Complete the following:
A: In the account of the spring-break visit with the grandparents, which voice part did Memaw sing?
B: Pick up the account of the spring-break visit with the grandparents after its final sentence and write what comes next.

Selected excerpt:
We took a couple of days of spring break and got to visit with all of my grandparents. I took some really good pictures of the kids with them. This first picture is of the kids with Daddy Jim, my maternal grandfather. I got to hear about an owl he and his brothers kept as a pet when they were kids. I guess they used to get to keep the animals they would catch as boys. All I know is his mother had to be pretty patient.

This second picture is of the kids with Memaw, my maternal grandmother. I have so many good memories over at Memaw and Daddy Jim’s house. I remember going there and playing with my cousins when I was little. I remember singing in their family room when we were teenagers. Daddy Jim sang bass and Memaw sang Alto. That was how I learned to sing harmony listening to my family singing the different parts. We had a lot of fun singing different hymns in that small family room.

This third picture is of Mamaw, my paternal grandmother with the kids. She still works in her garden and helps my dad and his brothers with construction work on my dad’s house. Seeing my daughters’ rose bush always makes me think of Mamaw’s roses.

Given records:
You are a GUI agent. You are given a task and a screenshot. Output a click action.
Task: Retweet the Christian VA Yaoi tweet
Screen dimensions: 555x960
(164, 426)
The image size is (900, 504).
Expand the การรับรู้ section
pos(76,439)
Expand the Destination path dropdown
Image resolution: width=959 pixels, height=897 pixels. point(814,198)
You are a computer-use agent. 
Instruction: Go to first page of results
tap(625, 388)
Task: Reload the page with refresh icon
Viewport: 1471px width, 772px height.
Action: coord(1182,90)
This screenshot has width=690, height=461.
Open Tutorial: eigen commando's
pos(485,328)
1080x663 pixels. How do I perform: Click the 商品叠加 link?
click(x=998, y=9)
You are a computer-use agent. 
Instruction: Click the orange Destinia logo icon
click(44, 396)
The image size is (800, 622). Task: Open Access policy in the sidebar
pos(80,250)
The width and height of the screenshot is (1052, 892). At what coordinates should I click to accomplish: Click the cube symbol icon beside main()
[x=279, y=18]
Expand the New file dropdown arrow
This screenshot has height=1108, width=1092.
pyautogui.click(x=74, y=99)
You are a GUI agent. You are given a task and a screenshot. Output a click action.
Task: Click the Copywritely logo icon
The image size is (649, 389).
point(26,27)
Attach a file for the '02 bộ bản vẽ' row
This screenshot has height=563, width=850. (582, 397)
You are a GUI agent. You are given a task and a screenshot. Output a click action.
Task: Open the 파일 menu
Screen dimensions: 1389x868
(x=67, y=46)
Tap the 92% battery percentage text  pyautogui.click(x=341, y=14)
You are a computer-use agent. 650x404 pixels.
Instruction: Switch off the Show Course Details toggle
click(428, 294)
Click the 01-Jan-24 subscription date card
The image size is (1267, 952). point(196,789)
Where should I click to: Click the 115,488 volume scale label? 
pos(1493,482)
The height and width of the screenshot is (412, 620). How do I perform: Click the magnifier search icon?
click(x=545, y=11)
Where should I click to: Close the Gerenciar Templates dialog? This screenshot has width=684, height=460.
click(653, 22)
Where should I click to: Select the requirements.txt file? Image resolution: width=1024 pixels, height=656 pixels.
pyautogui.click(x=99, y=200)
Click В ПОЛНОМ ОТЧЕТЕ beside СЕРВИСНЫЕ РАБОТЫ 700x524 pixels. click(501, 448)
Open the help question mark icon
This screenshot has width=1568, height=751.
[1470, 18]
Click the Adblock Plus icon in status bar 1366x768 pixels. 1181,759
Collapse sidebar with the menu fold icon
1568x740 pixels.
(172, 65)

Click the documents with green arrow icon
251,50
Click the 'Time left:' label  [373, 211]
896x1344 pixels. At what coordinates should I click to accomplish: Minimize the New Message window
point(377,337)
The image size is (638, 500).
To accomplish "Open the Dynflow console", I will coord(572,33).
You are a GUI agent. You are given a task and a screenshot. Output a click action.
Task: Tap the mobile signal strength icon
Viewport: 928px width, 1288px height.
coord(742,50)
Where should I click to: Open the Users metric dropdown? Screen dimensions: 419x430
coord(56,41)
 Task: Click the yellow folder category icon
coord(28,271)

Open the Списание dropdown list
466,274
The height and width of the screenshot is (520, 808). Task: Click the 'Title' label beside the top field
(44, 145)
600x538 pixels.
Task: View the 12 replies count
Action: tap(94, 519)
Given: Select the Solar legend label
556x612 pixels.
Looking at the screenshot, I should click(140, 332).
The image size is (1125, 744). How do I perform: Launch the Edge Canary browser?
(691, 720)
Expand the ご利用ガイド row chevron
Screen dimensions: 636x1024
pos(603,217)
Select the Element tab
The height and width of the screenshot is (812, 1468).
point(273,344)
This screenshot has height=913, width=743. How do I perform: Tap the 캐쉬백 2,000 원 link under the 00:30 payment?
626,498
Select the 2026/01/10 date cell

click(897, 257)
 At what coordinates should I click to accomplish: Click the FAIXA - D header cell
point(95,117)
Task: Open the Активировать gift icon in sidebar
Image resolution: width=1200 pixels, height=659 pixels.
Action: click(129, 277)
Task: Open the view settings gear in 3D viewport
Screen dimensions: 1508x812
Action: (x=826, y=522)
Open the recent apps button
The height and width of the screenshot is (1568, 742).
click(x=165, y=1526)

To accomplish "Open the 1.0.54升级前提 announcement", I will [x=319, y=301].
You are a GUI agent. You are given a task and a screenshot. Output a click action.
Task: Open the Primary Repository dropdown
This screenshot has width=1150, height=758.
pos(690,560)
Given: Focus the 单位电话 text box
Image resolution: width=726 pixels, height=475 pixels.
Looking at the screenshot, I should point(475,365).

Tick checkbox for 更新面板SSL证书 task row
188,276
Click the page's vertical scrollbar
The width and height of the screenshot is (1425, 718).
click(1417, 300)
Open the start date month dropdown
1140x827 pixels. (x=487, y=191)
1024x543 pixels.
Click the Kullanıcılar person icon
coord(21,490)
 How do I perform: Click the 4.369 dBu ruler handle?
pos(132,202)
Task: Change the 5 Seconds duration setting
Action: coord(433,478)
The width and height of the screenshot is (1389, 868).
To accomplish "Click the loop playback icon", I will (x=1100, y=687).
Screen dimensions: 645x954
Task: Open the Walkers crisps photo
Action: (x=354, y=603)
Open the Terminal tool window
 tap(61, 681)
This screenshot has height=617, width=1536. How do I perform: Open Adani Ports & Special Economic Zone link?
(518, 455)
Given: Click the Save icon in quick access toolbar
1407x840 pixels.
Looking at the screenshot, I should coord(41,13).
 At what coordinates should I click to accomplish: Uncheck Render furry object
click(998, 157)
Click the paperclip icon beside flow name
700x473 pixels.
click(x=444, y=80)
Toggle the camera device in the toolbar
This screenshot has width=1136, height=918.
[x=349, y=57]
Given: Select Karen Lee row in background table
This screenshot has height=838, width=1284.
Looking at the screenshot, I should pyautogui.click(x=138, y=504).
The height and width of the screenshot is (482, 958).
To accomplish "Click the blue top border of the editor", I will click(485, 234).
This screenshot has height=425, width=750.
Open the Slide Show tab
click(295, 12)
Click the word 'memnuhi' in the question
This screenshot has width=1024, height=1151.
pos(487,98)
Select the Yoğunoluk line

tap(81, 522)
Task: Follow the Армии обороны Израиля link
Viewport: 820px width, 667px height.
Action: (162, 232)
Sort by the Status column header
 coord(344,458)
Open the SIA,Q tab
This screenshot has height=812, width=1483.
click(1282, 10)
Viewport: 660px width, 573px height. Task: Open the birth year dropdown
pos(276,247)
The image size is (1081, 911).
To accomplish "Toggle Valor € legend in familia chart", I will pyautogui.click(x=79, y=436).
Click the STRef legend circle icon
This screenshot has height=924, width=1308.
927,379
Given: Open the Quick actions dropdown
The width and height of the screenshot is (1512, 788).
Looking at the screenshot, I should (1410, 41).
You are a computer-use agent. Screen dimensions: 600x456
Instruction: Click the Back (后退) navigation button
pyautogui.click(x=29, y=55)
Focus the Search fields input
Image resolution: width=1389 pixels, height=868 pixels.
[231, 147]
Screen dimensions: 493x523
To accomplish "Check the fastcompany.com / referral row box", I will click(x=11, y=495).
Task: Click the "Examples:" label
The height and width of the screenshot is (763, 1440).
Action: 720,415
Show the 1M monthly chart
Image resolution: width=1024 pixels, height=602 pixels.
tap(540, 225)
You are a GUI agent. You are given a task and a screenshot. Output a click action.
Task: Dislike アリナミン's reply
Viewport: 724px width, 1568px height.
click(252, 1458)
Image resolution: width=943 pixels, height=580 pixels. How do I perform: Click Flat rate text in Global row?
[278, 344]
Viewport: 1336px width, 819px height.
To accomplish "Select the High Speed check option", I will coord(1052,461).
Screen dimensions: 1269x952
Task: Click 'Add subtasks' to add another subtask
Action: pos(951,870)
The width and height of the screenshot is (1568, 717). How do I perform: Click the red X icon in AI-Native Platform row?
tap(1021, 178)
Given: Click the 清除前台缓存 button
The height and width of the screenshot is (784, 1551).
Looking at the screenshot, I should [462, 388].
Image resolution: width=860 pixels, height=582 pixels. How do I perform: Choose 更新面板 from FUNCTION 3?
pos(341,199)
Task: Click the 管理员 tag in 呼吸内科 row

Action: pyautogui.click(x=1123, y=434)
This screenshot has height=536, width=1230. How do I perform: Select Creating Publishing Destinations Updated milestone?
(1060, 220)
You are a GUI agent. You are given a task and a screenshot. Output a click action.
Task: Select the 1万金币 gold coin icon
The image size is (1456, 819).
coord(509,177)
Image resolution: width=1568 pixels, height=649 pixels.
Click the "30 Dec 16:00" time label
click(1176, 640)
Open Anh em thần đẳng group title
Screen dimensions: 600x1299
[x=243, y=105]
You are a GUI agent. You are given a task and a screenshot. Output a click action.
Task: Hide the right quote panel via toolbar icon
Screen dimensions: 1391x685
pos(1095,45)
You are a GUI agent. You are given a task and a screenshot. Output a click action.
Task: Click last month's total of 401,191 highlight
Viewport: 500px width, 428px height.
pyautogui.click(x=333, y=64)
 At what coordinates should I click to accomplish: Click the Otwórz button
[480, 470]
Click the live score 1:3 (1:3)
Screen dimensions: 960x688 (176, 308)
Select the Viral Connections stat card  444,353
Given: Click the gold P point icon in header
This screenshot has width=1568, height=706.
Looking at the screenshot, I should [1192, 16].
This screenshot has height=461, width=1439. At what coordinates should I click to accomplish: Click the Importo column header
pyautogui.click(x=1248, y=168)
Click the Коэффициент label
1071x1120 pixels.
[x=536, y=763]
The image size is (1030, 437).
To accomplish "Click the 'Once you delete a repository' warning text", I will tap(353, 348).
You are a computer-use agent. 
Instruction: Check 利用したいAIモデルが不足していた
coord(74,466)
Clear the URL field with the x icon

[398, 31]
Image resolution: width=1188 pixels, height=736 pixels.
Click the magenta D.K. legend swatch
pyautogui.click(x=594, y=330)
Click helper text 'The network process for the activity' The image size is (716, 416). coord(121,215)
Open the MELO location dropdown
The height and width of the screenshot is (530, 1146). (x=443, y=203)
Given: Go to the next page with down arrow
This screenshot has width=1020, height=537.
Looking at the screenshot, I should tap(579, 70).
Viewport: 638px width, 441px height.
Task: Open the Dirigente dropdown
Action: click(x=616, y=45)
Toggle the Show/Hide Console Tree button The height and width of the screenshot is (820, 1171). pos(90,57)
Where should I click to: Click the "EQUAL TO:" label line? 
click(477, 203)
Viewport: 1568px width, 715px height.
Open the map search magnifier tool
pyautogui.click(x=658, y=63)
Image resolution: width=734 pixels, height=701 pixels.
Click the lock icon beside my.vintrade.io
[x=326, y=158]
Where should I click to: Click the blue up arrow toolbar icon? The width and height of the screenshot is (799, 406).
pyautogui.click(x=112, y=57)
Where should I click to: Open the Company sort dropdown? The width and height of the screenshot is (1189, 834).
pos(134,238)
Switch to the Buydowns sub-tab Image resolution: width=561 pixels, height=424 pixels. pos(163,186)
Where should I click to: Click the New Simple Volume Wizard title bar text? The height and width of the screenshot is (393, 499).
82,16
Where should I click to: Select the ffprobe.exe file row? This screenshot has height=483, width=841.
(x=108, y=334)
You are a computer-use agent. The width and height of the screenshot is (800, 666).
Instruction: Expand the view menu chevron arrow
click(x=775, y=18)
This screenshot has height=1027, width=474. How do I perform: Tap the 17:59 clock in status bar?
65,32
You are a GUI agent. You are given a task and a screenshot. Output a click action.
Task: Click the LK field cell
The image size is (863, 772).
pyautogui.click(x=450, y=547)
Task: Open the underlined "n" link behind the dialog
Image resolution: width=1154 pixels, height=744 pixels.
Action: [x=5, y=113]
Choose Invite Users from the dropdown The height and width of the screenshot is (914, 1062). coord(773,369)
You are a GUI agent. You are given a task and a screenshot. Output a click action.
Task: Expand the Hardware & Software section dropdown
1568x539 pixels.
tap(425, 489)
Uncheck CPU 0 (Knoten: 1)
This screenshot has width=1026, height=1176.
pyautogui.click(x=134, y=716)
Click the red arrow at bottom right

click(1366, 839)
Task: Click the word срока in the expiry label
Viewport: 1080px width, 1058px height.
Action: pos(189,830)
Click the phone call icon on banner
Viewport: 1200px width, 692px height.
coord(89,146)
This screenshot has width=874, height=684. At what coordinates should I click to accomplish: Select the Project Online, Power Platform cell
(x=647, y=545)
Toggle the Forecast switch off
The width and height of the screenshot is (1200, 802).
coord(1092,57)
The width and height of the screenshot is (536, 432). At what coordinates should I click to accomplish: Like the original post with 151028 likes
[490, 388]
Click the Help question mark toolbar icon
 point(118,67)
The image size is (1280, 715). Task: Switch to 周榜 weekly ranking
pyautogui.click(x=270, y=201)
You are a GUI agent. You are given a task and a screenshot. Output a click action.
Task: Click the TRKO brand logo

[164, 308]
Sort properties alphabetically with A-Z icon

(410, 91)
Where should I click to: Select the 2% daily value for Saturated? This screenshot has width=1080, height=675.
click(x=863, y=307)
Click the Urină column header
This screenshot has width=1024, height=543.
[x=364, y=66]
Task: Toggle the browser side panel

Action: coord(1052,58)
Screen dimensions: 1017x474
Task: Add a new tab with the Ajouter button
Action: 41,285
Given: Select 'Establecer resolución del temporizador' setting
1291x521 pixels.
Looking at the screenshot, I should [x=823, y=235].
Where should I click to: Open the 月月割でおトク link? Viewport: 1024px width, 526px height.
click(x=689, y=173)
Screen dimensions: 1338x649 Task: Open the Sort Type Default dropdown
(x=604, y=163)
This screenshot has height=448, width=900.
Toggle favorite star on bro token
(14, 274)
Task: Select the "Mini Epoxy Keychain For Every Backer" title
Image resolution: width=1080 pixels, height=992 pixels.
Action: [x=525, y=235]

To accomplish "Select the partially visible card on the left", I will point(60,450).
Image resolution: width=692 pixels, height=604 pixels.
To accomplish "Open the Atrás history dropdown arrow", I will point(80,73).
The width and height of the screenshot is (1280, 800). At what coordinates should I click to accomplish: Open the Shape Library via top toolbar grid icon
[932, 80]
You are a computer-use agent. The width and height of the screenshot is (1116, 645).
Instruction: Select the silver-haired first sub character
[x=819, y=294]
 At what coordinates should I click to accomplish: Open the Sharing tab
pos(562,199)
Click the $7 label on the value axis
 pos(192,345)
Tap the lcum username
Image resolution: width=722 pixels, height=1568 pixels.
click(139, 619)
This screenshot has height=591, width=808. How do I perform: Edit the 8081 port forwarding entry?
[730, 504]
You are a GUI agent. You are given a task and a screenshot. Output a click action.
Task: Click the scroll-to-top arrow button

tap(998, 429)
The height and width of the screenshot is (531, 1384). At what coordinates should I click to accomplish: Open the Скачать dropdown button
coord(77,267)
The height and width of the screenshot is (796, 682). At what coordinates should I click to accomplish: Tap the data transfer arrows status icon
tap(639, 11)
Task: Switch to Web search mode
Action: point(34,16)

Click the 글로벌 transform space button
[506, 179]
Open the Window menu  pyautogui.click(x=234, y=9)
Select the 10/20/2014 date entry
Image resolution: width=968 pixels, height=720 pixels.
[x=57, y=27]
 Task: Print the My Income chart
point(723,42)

Results for each task:
A: Alto.

B:
This is a picture of Papaw, my late paternal grandfather. This, the latest picture I have of him was taken after the birth of Jonathan in 2007. I felt like I should put his picture in here as well, since he was a great grandfather too.

My grandparents are all such a wonderful blessing. I appreciate how they raised my parents to love the Lord and to walk in his ways. It was by their examples that my parents were able to raise me and my brother and sister to do the same. Now it is a wonderful thing to see my own children wanting to follow the Lord as well. That’s how it is suppose to be though, one generation teaching the next generations to do what is right.

Children’s children are the crown of old men; and the glory of children are their fathers.